Future of Sri Lanka tourism from a Brit’s eye | Daily News

Future of Sri Lanka tourism from a Brit’s eye

The events of Easter Sunday have precipitated a series of crises for Sri Lanka which can only be addressed if the government and tourist industry stakeholders work together.

Beyond the immediate loss of life and emotional distress, Sri Lanka is facing a devastating shock and the community that had become reliant on tourism will experience significant socio-economic effects such as unemployment, business closures and depression.

On a macroeconomic level, short-term loss of investment confidence and a decline in economic growth cannot be avoided following such an attack in a country where tourism is the third-largest industry. But it is imperative that these short-term effects remain just that - short term.

Reviving tourism

Whilst international media attention provides emotional support to Sri Lanka, negative images and growing concerns regarding safety will continue to undermine the tourism industry for a long time. On Thursday, the UK followed Australia in issuing a travel advisory against non-essential travel to Sri Lanka and it is expected that other countries will follow suit. Risk, whether real or perceived, will be a strong determinant in the decision-making process of the travelling public for a long time. The Sri Lankan government must, therefore, regain consumer confidence as soon as possible and re-establish the country as a safe tourist destination. Fortunately, the government is now acting as a cohesive unit and has implemented several strategies to re-assure the global community that safety of tourists is paramount.

These strategies include:

• the quick arrest of suspects and the deployment of the Army

• the strengthening of international intelligence sharing arrangements (Sri Lanka intelligence is now actively working with agencies such as the FBI, Scotland Yard and Interpol)

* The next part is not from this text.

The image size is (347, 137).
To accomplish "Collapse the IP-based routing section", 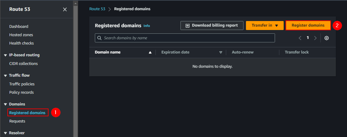I will 5,55.
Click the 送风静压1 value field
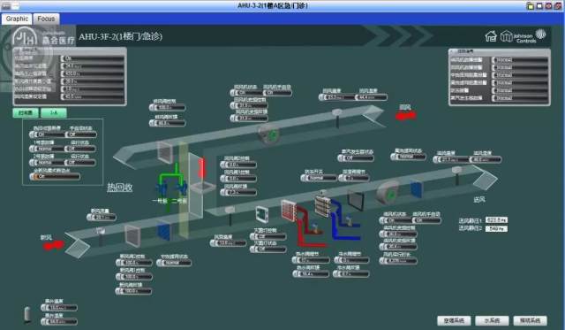Image resolution: width=565 pixels, height=330 pixels. pos(496,220)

• increasing police and security presence across tourist areas, particularly in hotels and the airport

Once the security situation has settled down and the terrorist cells have been eliminated, international marketing and public relations firms should be employed by the government and the Tourist Board to assist in promoting and restoring a positive image in the country. After the October 2002 bombs in Bali, campaigns and slogans such as ‘Bali for the World’ and ‘Kuta Karnival of Life’ were introduced to emphasise the rich natural and cultural assets of the island. Over the past few years, the Sri Lanka Tourism Promotion Bureau has successfully promoted Sri Lanka as a holiday destination. It has to repeat its efforts in attending shows, holding exhibitions and inviting travel journalists to the island. Such promotions will help repair Sri Lanka’s image, but heavy concessions will have to be offered by airlines, hotels and tour operators to lure potential clientele to Sri Lanka.

It does not matter in this stage if the tourists are low spenders - the priority is to restore confidence amongst the travelling public. Once this is done, high spenders can be lured back.

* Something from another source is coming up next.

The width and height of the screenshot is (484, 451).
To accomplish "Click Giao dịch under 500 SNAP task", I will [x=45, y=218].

Heavy discounting will hurt profitability in the tourist industry, but government fiscal policy offers a way of alleviating the pain. In the case of hotels, profit margins are already wafer thin, so cutting taxes and VAT would enable hotels to maintain staff levels whilst at the same time reducing room rates to attract tourists.

Other policies the government could, and should, use include lowering airfares on SriLankan Airlines, reducing landing charges for foreign airlines and waiving the tourist visa fee (the visa requirement should be maintained for security reasons although it does nothing to prevent home-grown terrorists).

I have no doubt that the image of Sri Lanka can be re-built, but it needs the government and the private sector to work together and develop a plan of action. If this can happen, tourists will come back to Sri Lanka and the country can look forward to a brighter future.